What is left to do before taking off the WIP tag?
- [ ] Discuss/analyze performance in PR Description
- [ ] Make sure benchmarks invoke the function enough times to have non-zero values in the benchmark results
- [ ] Run benchmarks in GHA and add resultant benchmark reports to Pull Request
- [x] Make the newly added tests more in the same design pattern as the existing tests
- [x] Make the newly added tests cover all collations
- [ ] Figure out within group return value (EG if lower case collation, between Seq(("Def"), ("def"), ("def"), ("DEF"), ("abc"), ("abc"), ("abc")), is Def, DEF, or def the answer?
- Choices are
- First in data frame (Def)
- Within group Mode:
- Arbitrary/ Undefined
- Physical ordering Need to check but I think it is arbitrary in mode
@uros-db This is ready for the initial round of review. Let me know what you think!
Can you fill the PR description please
Can you fill the PR description please
@HyukjinKwon done.
@cloud-fan @MaxGekk @dbatomic just letting y'all know this is ready for first round of review. Thanks!
just another quick note based on your previous PRs - no need to force push and disrupt the commit history, in general I think it's easier to follow changes in this PR as we comment & resolve conversations, and look at commits as they come
kudos for your effort on this ticket!
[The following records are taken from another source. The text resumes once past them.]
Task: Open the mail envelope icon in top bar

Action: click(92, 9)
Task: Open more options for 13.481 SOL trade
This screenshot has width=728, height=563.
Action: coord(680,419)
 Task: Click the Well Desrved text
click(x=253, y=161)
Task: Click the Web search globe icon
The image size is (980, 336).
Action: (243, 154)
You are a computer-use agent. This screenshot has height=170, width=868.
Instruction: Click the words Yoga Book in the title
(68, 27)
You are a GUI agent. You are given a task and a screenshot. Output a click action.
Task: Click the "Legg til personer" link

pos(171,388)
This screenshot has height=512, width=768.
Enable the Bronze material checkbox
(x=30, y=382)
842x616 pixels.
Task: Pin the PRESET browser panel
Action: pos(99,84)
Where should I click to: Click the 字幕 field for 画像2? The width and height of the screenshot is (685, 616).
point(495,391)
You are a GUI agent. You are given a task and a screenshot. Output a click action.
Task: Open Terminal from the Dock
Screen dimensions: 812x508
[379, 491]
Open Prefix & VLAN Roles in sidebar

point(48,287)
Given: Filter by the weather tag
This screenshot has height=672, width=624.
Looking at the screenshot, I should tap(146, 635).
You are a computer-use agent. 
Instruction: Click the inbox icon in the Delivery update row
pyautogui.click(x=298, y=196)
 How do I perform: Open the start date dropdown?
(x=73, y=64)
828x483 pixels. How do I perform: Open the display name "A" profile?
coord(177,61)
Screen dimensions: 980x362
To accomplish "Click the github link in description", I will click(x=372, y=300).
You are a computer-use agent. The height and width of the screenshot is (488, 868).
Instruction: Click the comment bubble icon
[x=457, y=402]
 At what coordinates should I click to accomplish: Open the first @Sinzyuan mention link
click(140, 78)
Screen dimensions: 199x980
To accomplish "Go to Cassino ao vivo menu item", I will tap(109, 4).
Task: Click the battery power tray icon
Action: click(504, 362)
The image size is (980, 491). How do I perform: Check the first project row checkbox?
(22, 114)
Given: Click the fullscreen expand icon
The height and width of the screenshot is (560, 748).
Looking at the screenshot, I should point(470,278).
I left some comments
also, please try to ensure that your code doesn't introduce any breaking changes (for example, I see that
SQLQueryTestSuite
has a failing test forMode
) before requesting thorough reviewhowever, it's also good to verify the approach as soon as possible - so I would advise making these fixes and committing the benchmark results
@uros-db Thanks for the review! I hear you that I might have waited before I brought in the other reviewers.
Thanks for initial feedback!
just another quick note based on your previous PRs - no need to force push and disrupt the commit history, in general I think it's easier to follow changes in this PR as we comment & resolve conversations, and look at commits as they come
@uros-db The issue I run into is then I can't rebase with master realistically, as there will be a large number of rounds of conflict resolution, instead of one round before and after the squashed commit. Do you mind if I go back to continuously squashing all my commits, for this reason?